§ RAW DATA:
■ ■ ■ ■ ■ ■ ■

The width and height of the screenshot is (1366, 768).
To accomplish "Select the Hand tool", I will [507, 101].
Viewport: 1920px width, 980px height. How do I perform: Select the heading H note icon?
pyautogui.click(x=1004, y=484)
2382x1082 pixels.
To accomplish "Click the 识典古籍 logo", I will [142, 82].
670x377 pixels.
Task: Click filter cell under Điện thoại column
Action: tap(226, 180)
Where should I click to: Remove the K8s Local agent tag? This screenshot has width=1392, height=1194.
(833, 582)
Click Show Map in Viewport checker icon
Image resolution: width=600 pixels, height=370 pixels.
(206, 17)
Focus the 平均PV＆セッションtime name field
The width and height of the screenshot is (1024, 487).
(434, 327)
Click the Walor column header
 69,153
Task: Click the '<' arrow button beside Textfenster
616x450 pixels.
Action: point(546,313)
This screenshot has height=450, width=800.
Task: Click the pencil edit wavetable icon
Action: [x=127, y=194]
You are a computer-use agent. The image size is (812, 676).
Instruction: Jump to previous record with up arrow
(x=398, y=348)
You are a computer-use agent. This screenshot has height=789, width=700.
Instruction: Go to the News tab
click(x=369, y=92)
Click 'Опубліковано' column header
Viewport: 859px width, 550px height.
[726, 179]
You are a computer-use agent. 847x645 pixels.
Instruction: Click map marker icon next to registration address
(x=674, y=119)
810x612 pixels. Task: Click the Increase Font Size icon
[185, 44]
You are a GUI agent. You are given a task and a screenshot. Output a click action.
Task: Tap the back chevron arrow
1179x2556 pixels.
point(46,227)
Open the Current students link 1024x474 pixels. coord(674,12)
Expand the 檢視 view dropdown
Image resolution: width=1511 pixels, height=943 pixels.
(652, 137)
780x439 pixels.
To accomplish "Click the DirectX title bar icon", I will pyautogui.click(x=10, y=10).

■ ■ ■ ■ ■ ■ ■

Check the entries above line by line and return each one containing the word "computer".

You are a computer-use agent. The image size is (812, 676).
You are a computer-use agent. This screenshot has height=789, width=700.
You are a computer-use agent. 847x645 pixels.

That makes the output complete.